**What you have to do**
The response must be the exact lines from the one that contains "Open the Tâches section in the sidebar" through the end of the material, with no pictures and no additional lines.
[Provided records Boundary: Start]
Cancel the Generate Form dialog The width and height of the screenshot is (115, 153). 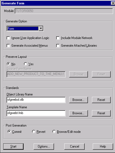coord(74,146)
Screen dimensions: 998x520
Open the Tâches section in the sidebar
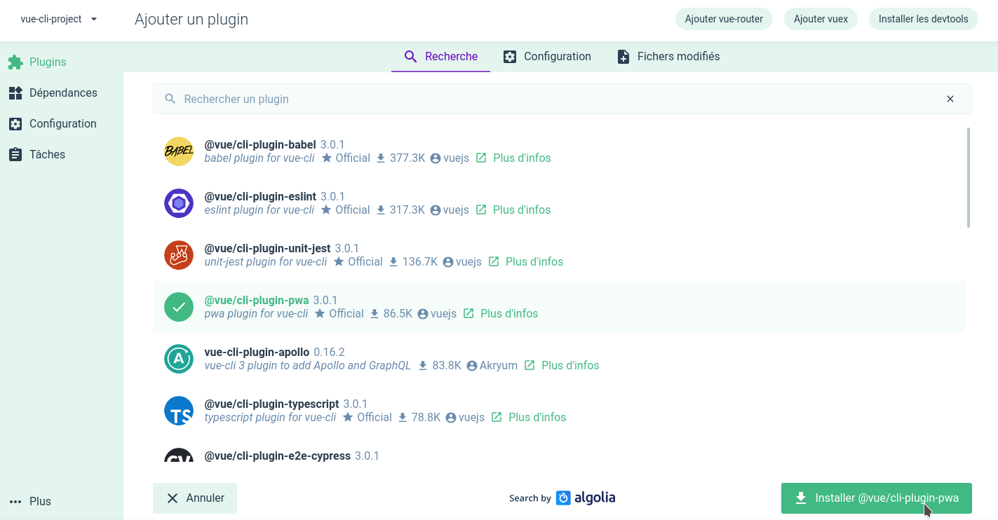point(47,154)
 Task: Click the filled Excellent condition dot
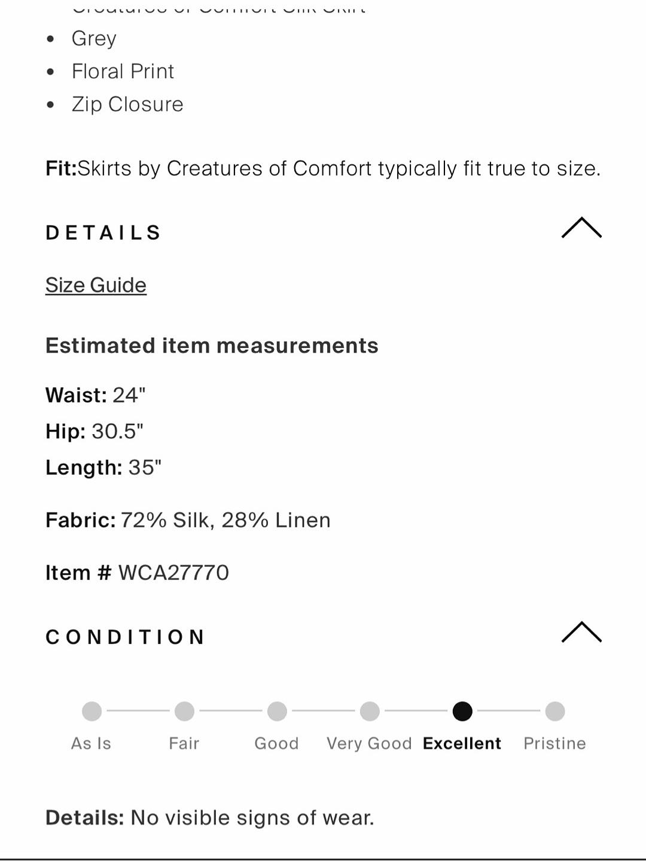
[Provided records Boundary: End]
**Output of the task**
Open the Tâches section in the sidebar
point(47,154)
 Task: Click the filled Excellent condition dot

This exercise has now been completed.